Largest Inner Court with Graffiti; Vestibule with Ancient Wooden Ceiling.

You could not build in that way in another country. This house on the streets of Paris would have been an absurdity. In Milan it represents the wholesome feeling of national and local sentiment, family pride perhaps, a sense of what is fitting, a sense of continuity, all that is noble and dignified in the sentimental or theoretical side of fine art—it is this and nothing worse or lower than this which has directed this interesting piece of work. In France, as we have said, and still more strongly in the United States, such a piece of work would have been a mere tour de force, a mere piece of deliberate copying, and, still more, a deliberate avoidance of the critical problem—how to plan and build an American city house. In north Italy it is the legitimate and wholly sensible scheme of building an old-fashioned Milanese house to serve new Milanese purposes—and anyone may respect and sympathize with such an undertaking as that.

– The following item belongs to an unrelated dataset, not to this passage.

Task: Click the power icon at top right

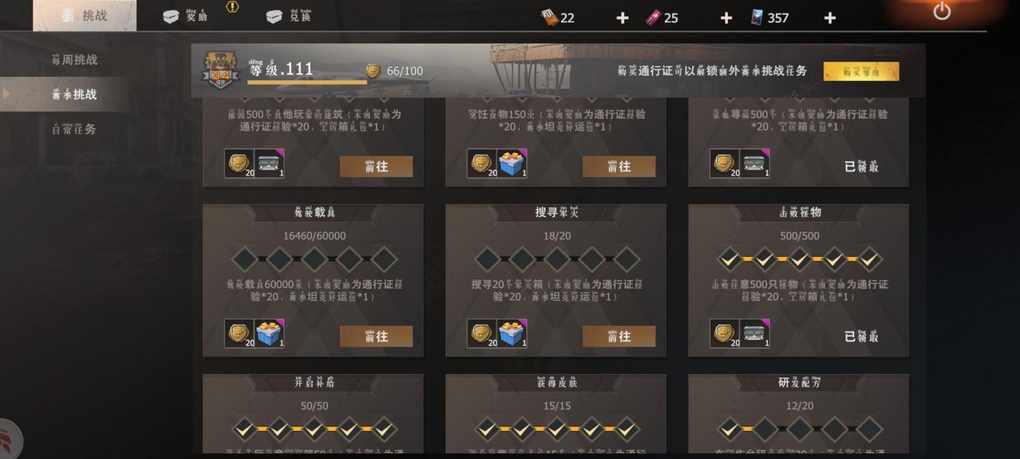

Smaller Inner Court: Graffiti and Stucco Ornaments in Low Relief.

The full title of the work above-mentioned is as follows:

QUI SI CONTENGONO LE TAVOLE RAPPRESENTANTI LI DISEGNI DE LA CASA DE LI FRATELLI BAGATI VALSECHI CHE RITROVASI IN MILANO AL Ñ. 7 DE LA VIA DE SAN SPIRITO FEDEL RIPRODOTTI DAL VERO CON LA NUOVA INVENTIONE DE LA ELIOTIPIA.

Fausti et Iosephi Frarum de Bagatis Opus An. Dei. MDCCCXCV.

The reader will note in the Italian title the difference in spelling, as of the proper names, caused by the antique form in which it is cast.